TO BE DONE: Return the rows from the line containing "Click the Cancel button" through the line containing "pos(893,825)", both included, reproduced as they appear. Omit the pictures from your answer.

RECORDS FOR THE TASK:

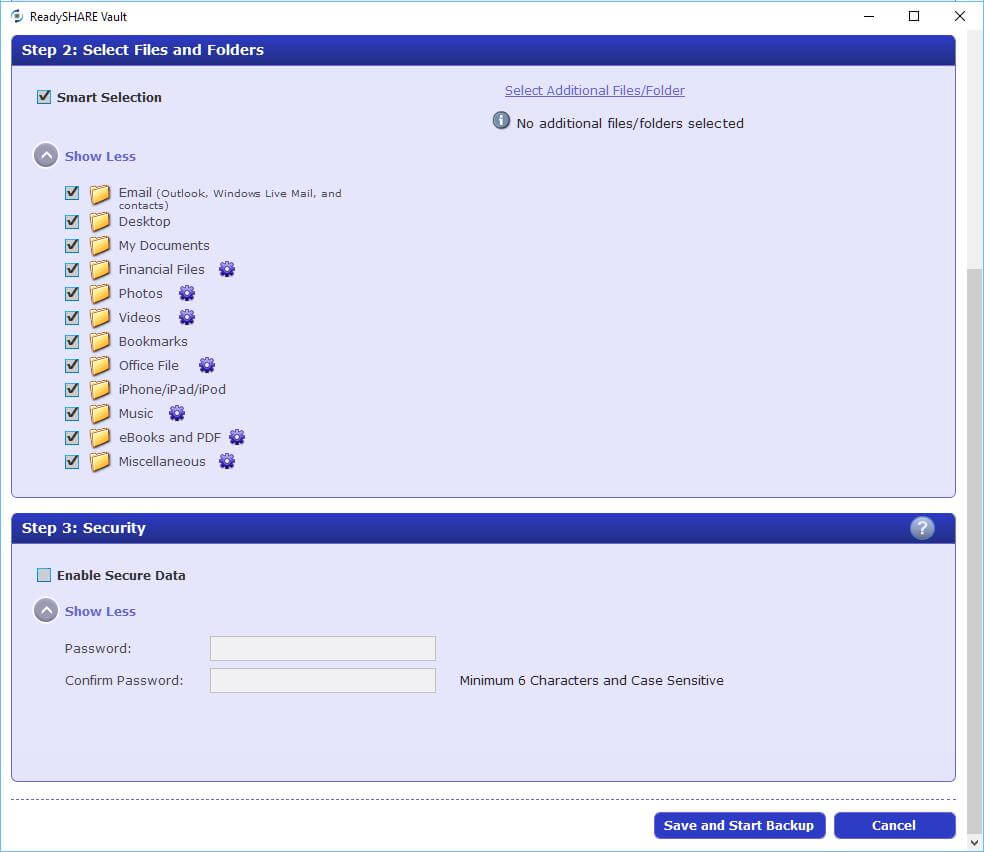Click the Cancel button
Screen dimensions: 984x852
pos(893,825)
...
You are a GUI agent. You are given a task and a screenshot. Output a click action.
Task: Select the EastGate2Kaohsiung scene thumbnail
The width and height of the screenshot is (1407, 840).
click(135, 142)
--
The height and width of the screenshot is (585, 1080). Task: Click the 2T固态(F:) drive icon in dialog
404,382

RESPONSE TO THIS TASK:
Click the Cancel button
Screen dimensions: 984x852
pos(893,825)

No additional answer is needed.